Congratulations, FTC, on the first case against children’s privacy violations to be settled. It’s unlikely to be the last, particularly given how popular connected toys are getting and how privacy and data protection aren’t always high in manufacturers’ priority lists.
Acting FTC Chairman Maureen K. Ohlhausen, from Monday’s announcement of the VTech settlement:
As connected toys become increasingly popular, it’s more important than ever that companies let parents know how their kids’ data is collected and used and that they take reasonable steps to secure that data. Unfortunately, VTech fell short in both of these areas.
Mahhn
As much as it makes people unhappy, reality check is they are 100% accurate with : “any information you send or receive during your use of xxxxxxxxxx may not be secure and may be intercepted or later acquired by unauthorized parties.”

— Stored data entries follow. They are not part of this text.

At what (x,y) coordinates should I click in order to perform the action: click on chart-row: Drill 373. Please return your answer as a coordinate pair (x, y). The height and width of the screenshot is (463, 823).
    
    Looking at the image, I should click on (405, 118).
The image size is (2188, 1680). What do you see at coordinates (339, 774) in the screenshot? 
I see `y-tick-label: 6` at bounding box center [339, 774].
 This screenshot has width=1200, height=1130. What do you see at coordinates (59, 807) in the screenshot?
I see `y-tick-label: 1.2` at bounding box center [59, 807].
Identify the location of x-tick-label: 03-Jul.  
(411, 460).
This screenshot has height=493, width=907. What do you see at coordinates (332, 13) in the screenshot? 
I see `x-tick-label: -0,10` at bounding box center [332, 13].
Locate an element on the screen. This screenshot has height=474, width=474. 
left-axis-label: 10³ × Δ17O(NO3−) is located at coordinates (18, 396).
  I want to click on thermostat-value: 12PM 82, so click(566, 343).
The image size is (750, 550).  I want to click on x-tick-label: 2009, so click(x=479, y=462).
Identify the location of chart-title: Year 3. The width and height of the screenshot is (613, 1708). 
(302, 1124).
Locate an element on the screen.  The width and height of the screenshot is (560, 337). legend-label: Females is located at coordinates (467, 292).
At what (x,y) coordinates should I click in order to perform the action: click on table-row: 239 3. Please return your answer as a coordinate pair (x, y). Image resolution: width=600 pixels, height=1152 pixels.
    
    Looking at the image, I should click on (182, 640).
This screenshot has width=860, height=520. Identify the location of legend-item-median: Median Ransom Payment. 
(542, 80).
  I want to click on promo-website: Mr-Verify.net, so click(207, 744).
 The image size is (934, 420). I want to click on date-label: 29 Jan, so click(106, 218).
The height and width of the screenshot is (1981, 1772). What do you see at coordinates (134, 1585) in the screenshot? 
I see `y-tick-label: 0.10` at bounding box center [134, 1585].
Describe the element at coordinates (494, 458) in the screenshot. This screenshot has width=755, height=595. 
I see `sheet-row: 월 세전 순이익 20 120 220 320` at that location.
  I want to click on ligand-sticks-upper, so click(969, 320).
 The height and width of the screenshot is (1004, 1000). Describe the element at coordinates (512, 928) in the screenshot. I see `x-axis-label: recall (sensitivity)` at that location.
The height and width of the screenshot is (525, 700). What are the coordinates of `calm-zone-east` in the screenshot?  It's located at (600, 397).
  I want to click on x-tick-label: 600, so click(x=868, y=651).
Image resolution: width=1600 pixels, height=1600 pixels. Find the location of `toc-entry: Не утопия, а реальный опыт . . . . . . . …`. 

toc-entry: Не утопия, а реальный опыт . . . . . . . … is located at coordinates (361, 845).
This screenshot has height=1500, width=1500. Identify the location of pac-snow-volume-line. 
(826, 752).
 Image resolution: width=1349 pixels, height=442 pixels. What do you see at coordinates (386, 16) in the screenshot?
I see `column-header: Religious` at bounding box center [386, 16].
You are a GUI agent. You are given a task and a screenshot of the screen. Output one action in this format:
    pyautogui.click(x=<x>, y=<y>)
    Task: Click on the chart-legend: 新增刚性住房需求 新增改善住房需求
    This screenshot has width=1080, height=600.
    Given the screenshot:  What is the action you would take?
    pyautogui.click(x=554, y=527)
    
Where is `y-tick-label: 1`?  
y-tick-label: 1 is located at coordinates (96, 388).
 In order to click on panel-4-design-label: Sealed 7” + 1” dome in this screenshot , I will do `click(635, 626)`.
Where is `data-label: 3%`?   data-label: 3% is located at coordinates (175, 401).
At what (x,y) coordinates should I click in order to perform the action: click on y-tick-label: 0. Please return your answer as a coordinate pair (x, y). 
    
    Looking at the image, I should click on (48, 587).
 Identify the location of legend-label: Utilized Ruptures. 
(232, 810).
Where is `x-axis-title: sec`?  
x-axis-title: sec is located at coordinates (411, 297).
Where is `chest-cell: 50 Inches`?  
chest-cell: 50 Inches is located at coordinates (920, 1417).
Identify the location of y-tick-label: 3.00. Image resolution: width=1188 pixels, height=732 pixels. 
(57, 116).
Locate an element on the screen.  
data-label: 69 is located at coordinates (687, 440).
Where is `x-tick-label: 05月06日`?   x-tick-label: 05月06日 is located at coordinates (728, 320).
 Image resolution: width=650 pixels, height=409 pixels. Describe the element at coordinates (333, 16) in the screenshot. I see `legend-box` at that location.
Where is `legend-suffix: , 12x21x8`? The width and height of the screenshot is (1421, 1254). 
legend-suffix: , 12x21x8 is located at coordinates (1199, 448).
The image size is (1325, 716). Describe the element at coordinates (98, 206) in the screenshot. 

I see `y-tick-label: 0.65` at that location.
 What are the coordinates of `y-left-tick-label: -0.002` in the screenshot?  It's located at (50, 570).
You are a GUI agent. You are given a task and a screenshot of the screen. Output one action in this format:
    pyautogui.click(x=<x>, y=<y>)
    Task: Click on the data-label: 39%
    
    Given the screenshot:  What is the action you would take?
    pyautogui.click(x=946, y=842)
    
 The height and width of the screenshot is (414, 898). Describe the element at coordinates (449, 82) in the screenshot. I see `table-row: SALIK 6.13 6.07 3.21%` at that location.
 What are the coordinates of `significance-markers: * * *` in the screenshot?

Any data generated is at risk. It’s not like our upcoming robot overlords won’t be able to access/decrypt anything they want to. Besides, they will only look at it for archeological reasons in a few hundred years, so it won’t matter then.
Rob
Very true, but this isn’t an excuse to save a few bucks by using shoddy programming and ignoring security standards. They “failed to use reasonable and appropriate data security measures to protect personal information it collected.” This makes the likelihood higher.
Mahhn
True
Nate Braun
There is a difference in security between data in transit vs data at rest. I can see their case for limited liability for data in transit across the Internet. But, this was customer data at rest on their own systems. They should be liable for that data loss, and customers should be disappointed with VTech’s responses.